-- begin SUPPLIED DATA --

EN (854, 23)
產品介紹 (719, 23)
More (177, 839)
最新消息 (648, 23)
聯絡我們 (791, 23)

-- end SUPPLIED DATA --
-- begin SUPPLIED DATA --

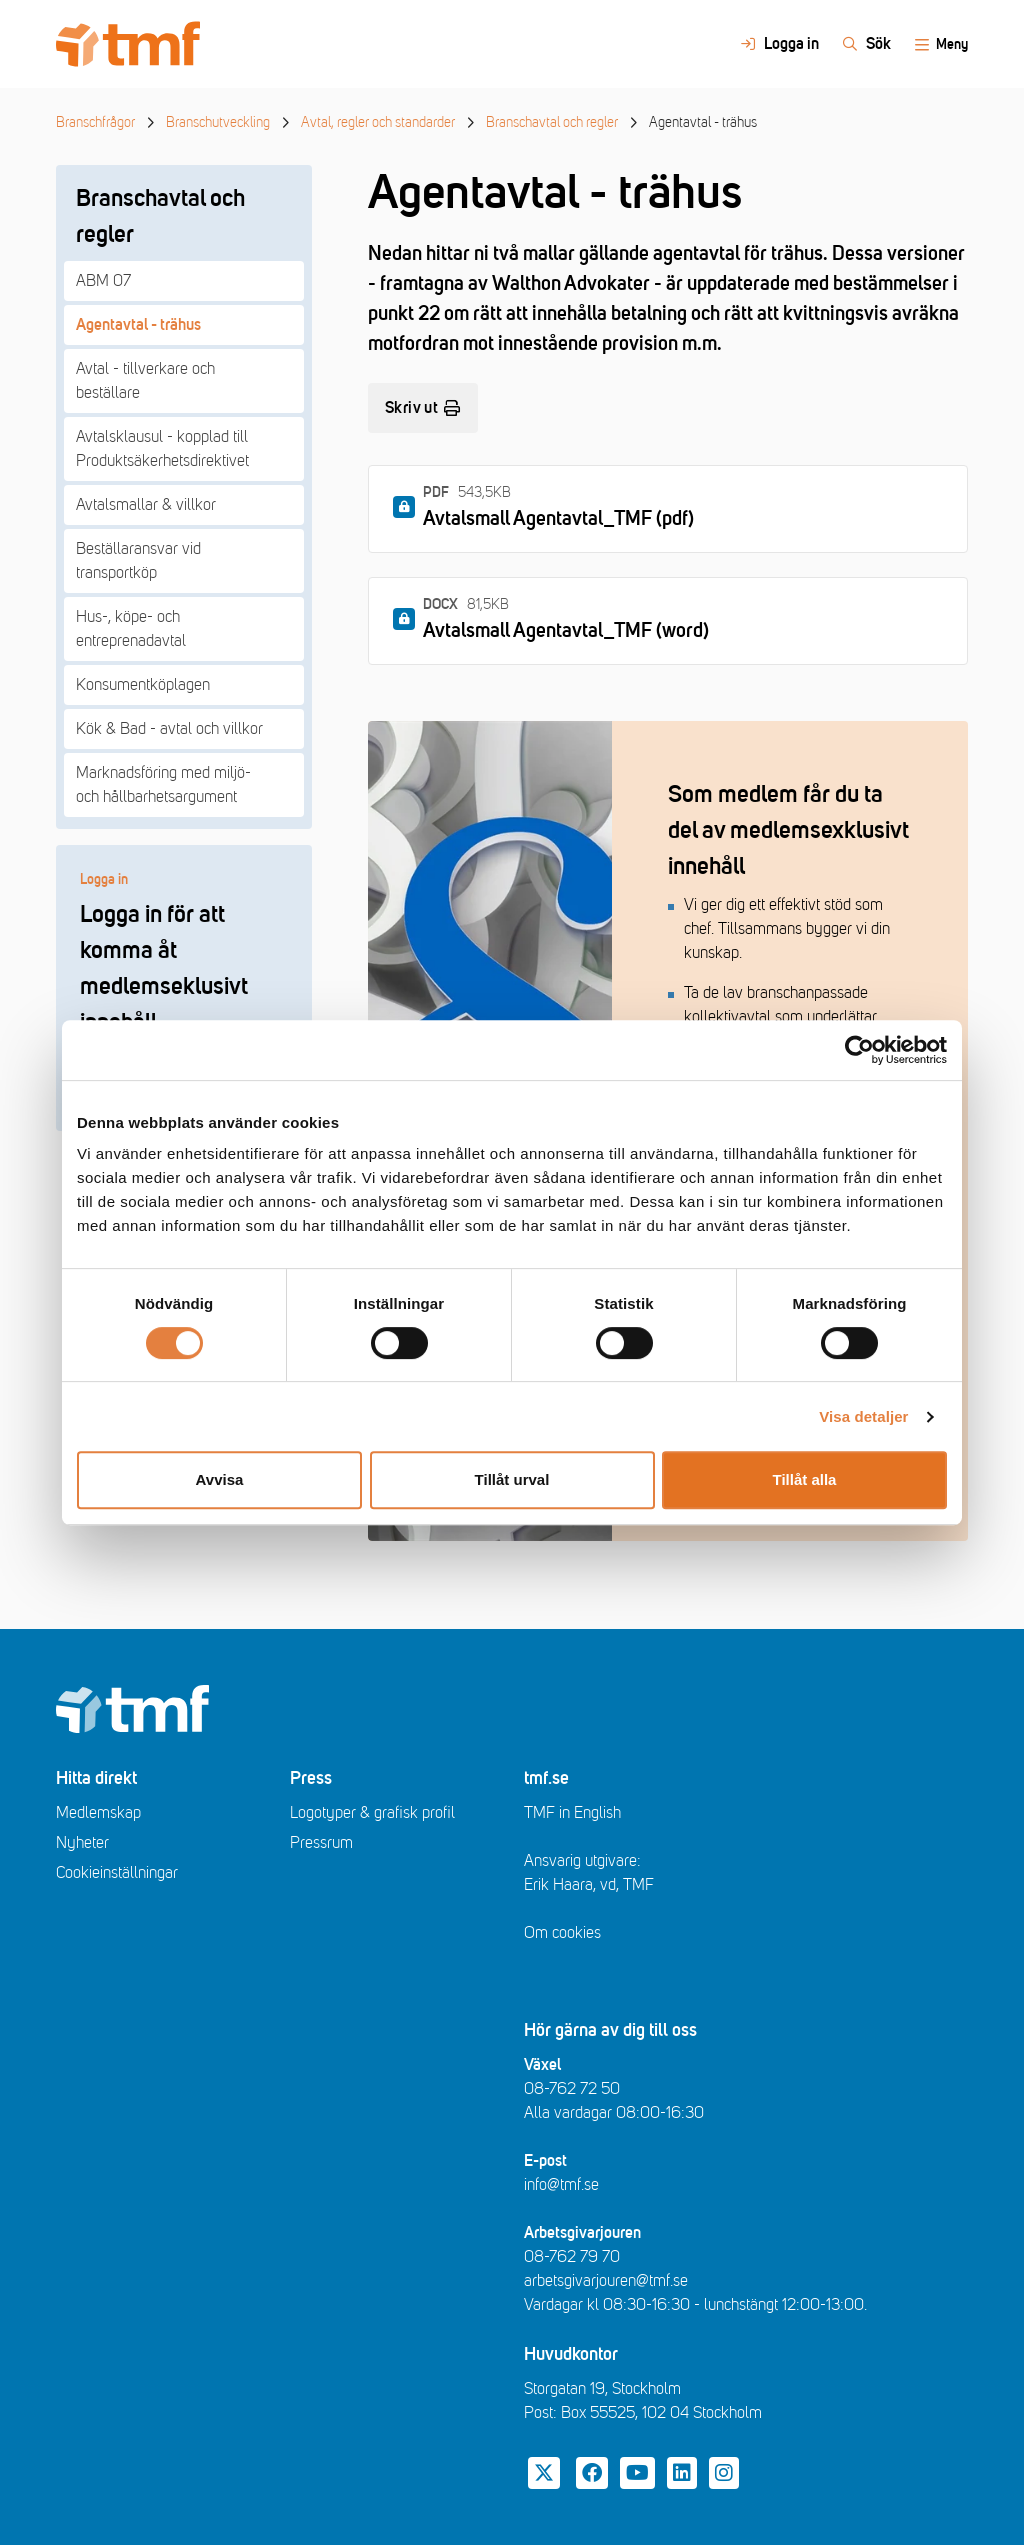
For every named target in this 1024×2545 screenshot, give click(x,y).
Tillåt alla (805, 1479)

-- end SUPPLIED DATA --

● EXERCISE TASK: Which lines in the rows above contain the word "every"? Report each of them in full.

● CORRECT RESULT:
For every named target in this 1024×2545 screenshot, give click(x,y).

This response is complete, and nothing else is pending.